Task to carry out
Your task is to repeat exactly the lines from the one with "644x322 pixels. How" through the end of the records, both included; please leave the pictures out.

+++ Source information +++

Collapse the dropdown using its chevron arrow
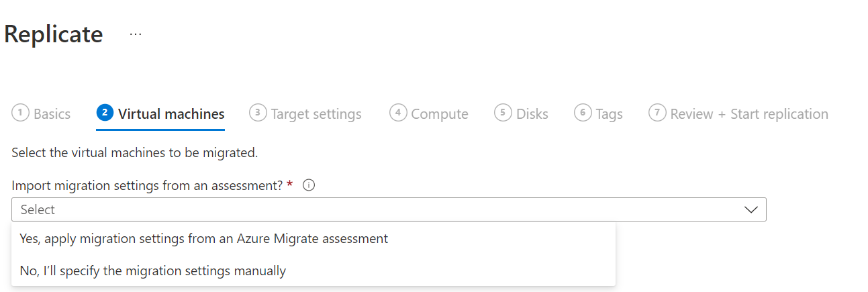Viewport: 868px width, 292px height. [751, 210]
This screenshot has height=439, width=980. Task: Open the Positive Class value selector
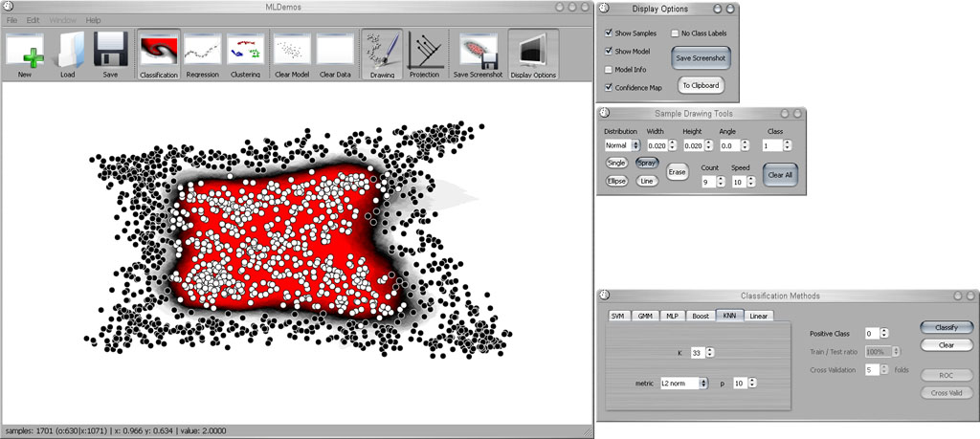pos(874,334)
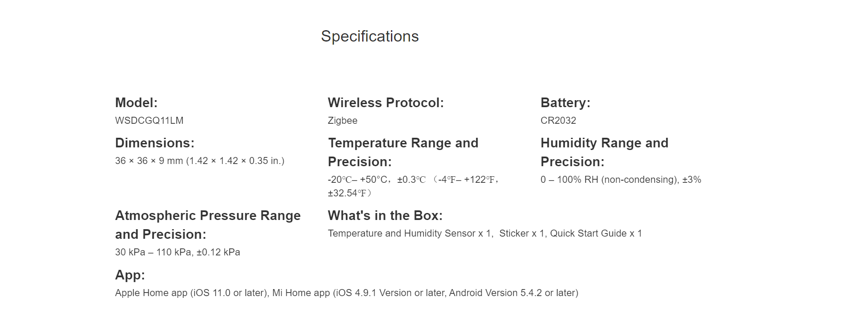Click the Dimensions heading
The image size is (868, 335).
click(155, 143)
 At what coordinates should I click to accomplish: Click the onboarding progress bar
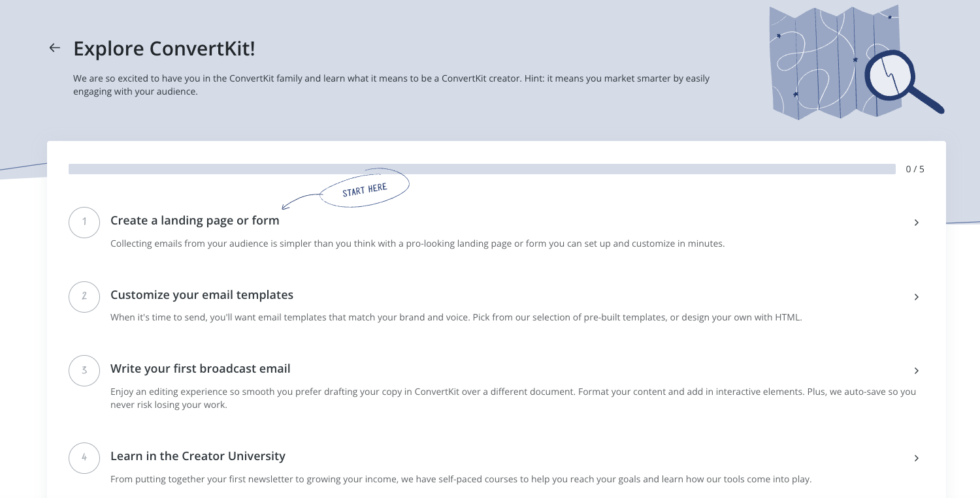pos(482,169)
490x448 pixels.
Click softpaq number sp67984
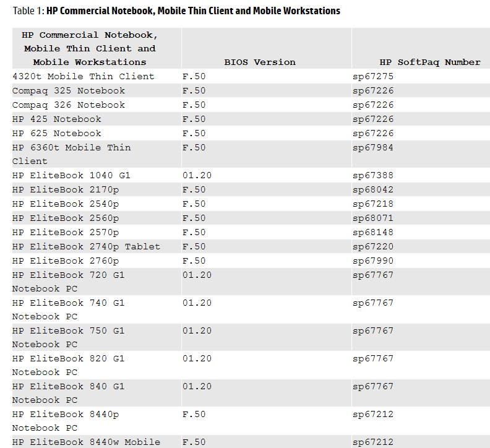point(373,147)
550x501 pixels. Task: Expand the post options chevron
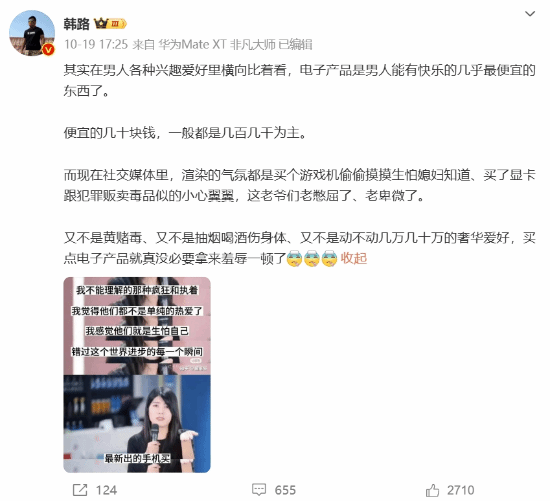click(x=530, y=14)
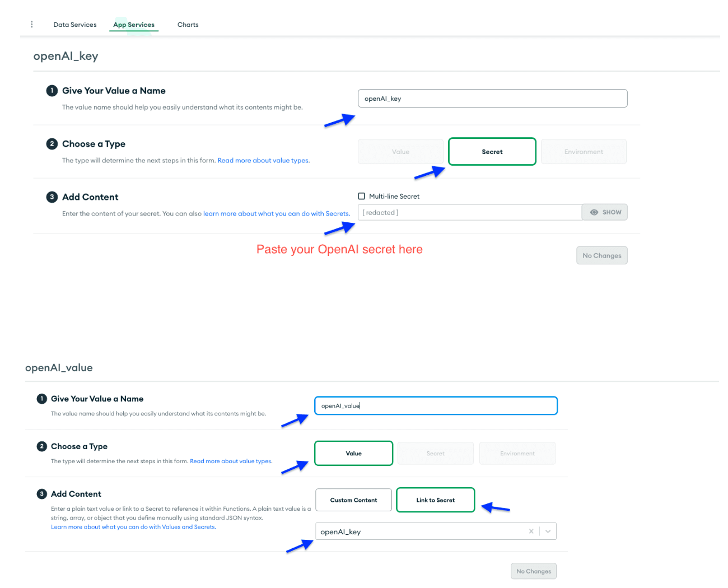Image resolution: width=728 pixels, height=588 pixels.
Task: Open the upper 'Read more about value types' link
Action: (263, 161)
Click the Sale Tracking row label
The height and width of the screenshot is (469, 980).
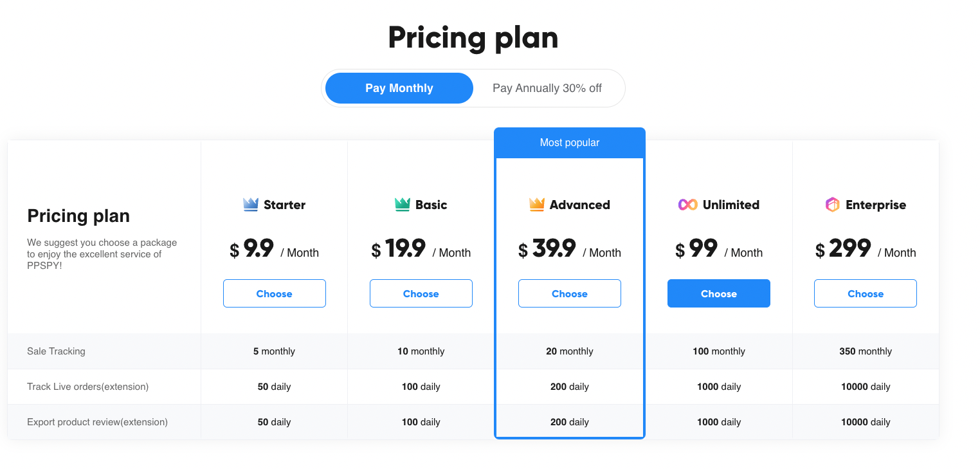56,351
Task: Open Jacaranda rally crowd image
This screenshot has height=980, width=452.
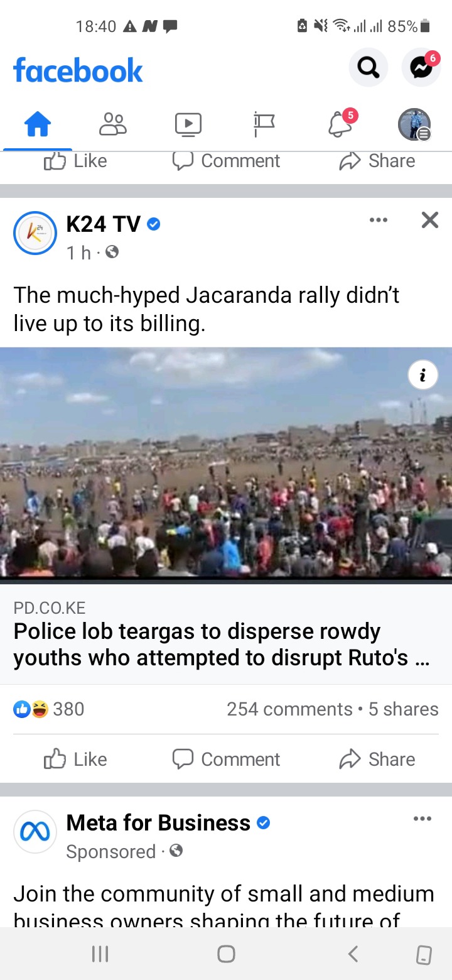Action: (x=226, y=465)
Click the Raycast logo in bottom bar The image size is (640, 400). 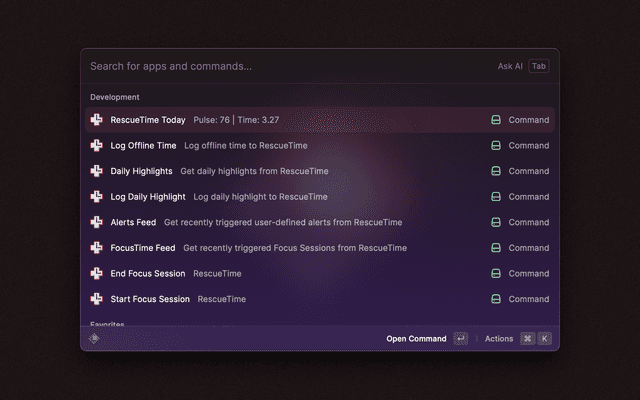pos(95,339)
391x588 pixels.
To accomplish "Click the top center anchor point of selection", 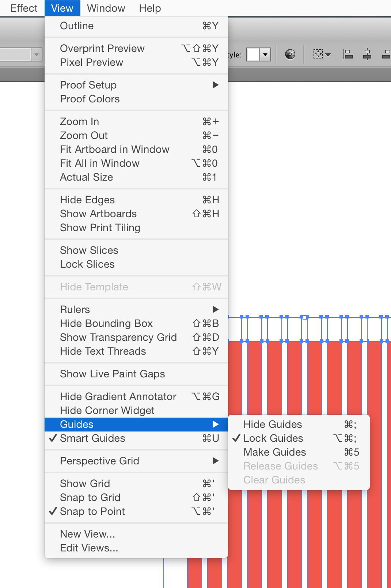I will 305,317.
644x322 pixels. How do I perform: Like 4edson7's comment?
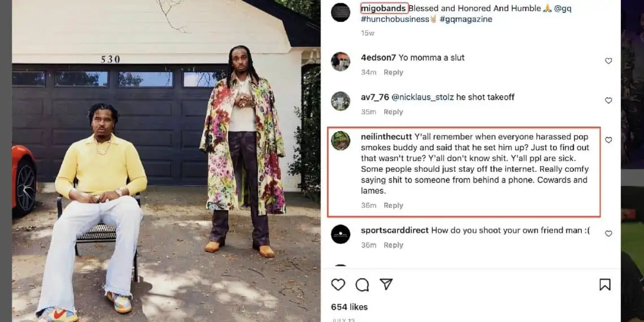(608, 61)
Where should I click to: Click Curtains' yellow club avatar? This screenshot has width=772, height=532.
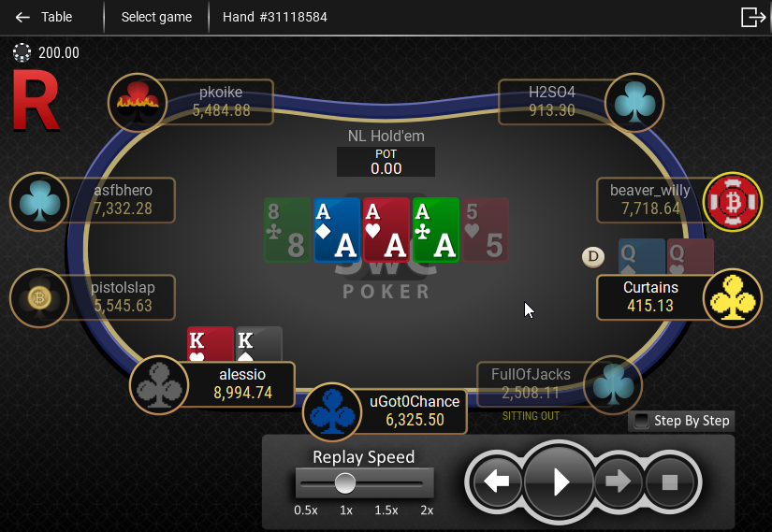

+++

Expected answer
644x322 pixels. How do I perform: Like 4edson7's comment?
(608, 61)
Where should I click to: Click Curtains' yellow club avatar? This screenshot has width=772, height=532.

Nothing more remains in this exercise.